The protracted summit in Brussels, which began on Friday morning, has laid bare deep differences over the size, design and conditions attached to a planned multibillion-euro package of loans and grants designed to revive Europe’s economy after months of hibernation.
Yet even the biggest skeptics expected that it would be concluded by Sunday night, alas as Bloomberg reports European Union efforts to agree on the stimulus package faltered late Sunday "as leaders were unable to reconcile differences over how much of the recovery fund should be distributed through grants versus low-interest loans."
Sunday's chaos was to be expected after the summit in Brussels was "
suspended in acrimony" in the early hours of Saturday morning, after it became obvious just how stern resistance to handing out billions in grants would be.

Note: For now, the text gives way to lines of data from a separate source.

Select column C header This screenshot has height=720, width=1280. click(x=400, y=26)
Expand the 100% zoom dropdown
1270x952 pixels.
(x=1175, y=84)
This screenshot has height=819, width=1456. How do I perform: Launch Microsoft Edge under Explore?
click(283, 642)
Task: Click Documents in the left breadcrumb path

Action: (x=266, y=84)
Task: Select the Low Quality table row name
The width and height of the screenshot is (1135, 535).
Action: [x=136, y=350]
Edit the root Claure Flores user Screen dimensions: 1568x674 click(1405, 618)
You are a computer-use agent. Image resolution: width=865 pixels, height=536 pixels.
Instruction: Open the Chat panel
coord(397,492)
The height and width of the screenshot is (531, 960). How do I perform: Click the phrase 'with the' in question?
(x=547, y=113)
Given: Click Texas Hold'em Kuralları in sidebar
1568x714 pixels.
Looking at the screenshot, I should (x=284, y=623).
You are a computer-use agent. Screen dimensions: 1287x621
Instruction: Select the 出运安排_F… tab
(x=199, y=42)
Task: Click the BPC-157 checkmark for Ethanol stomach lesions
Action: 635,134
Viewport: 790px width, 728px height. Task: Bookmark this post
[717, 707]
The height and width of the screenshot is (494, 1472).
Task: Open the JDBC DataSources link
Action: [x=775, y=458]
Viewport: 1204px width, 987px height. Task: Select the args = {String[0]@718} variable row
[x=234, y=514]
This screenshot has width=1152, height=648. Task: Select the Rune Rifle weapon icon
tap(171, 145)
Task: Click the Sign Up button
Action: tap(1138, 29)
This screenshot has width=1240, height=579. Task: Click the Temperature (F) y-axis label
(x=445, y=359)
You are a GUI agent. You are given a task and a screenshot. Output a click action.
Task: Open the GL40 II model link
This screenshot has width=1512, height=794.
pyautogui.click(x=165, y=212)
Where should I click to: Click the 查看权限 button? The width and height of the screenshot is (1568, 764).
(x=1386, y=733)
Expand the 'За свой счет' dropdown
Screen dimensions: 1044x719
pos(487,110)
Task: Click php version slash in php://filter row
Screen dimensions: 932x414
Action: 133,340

One direct consequence of the impasse is that the total €750BN facility has already been cut to at most €650BN as European Council President Charles Michel floated a new proposal that
would reduce the size of handouts to 400 billion euros, down from an original 500 billion euros, according to a Bloomberg source. meanwhile, Dutch Prime Minister Mark Rutte, joined by his Austrian, Danish and Swedish counterparts - known as the Frugal Four - rejected the new offer, and stood by a pledge to limit grants to 350 billion euros.
"Frugal Four":
Sebastian Kurz, chancellor of Austria, Mette Frederiksen, prime minister of Denmark, Mark Rutte, prime minister of the Netherlands and Stefan Lofven, prime minister of Sweden
The impasse is hardly a surprise, as the el bichito pandemic has pitted a group of richer “frugal” member states — Austria, Sweden, Denmark and the Netherlands — against the likely biggest recipients of EU pandemic emergency funds. But leaders also clashed over how to police countries’ respect for the rule of law, with Hungary’s Viktor Orban facing off against western leaders over proposals to hardwire respect for fundamental rights into the recovery plan.
Meanwhile, the recently anti-frugal Germany, together with France, who have the backing of most of the bloc, are insistent that at least €400 billion of the package must be handouts in order to shield the fragile economies of southern Europe from the worst effects of the cobi19 pandemic.
And just as Germany was bashed by Europe's Mediterranean states, now it is the Netherlands' turn to become the most hated nation in Europe. As
the FT reported on Saturday quoting diplomats, "much of the ire at the summit table was directed at Mark Rutte. The Dutch prime minister’s insistence on a national veto over the spending of recovery money led to tensions with other capitals that boiled over during an ill-tempered late-evening dinner."